▸ **What the task requires**
Reproduce exactly the lines below, from the first through the one containing "Task: Select the 登录 navigation item", and nothing more.

▸ **Data section**
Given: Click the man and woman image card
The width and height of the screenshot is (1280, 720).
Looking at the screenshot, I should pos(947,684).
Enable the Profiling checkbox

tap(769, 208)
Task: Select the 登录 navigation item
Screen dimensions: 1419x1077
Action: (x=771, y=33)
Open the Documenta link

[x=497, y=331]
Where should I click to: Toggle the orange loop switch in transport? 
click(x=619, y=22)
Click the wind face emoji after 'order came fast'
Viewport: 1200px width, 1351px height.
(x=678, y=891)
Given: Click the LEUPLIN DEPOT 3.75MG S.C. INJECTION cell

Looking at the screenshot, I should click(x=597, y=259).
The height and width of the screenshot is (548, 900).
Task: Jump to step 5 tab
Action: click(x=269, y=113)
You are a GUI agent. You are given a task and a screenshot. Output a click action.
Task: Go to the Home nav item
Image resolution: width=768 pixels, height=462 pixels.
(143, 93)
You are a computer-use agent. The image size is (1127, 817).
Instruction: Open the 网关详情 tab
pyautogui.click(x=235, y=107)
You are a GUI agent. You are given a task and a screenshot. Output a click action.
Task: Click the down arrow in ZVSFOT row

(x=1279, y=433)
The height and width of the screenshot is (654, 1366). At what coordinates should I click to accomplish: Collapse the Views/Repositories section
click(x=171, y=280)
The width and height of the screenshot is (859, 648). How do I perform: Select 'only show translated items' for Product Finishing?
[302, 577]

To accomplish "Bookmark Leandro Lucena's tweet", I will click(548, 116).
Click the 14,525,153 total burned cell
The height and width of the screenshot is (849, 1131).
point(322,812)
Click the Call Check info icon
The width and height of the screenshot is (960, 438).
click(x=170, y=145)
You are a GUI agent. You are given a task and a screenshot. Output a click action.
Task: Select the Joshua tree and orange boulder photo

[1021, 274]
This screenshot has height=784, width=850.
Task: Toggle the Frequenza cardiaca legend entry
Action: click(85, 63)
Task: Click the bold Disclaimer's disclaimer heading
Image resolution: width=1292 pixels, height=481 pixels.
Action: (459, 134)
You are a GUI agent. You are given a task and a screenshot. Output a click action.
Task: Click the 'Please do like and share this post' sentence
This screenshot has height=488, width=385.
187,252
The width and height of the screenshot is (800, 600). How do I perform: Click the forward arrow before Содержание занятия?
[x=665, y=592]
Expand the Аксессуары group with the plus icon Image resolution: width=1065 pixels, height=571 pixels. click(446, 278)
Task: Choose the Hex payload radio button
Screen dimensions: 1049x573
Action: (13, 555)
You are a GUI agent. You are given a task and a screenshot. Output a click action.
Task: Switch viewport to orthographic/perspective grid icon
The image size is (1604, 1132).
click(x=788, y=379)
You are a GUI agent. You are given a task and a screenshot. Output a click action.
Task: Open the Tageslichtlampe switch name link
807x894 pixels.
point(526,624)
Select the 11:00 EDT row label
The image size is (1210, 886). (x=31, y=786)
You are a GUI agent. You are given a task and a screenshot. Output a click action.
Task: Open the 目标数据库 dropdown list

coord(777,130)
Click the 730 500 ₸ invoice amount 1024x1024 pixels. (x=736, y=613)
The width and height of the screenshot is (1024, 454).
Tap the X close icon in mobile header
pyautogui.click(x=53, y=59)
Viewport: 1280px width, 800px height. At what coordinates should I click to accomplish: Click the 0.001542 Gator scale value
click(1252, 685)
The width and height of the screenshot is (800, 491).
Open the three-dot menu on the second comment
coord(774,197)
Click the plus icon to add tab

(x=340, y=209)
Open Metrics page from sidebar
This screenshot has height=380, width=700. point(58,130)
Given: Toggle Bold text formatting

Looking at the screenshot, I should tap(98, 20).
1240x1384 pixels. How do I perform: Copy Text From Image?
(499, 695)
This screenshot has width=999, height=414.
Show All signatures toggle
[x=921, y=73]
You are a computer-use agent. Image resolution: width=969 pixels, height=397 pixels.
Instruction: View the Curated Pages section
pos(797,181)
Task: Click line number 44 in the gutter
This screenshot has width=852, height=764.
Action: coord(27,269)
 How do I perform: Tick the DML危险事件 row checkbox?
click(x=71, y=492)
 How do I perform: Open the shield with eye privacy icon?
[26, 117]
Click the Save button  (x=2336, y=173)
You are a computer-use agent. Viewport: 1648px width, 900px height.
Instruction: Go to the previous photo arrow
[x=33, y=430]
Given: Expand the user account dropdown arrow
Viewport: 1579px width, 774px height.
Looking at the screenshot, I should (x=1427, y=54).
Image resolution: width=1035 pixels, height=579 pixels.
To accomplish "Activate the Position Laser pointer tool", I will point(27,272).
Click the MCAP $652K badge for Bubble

▸ **Solution for this exercise**
Given: Click the man and woman image card
The width and height of the screenshot is (1280, 720).
Looking at the screenshot, I should pos(947,684).
Enable the Profiling checkbox

tap(769, 208)
Task: Select the 登录 navigation item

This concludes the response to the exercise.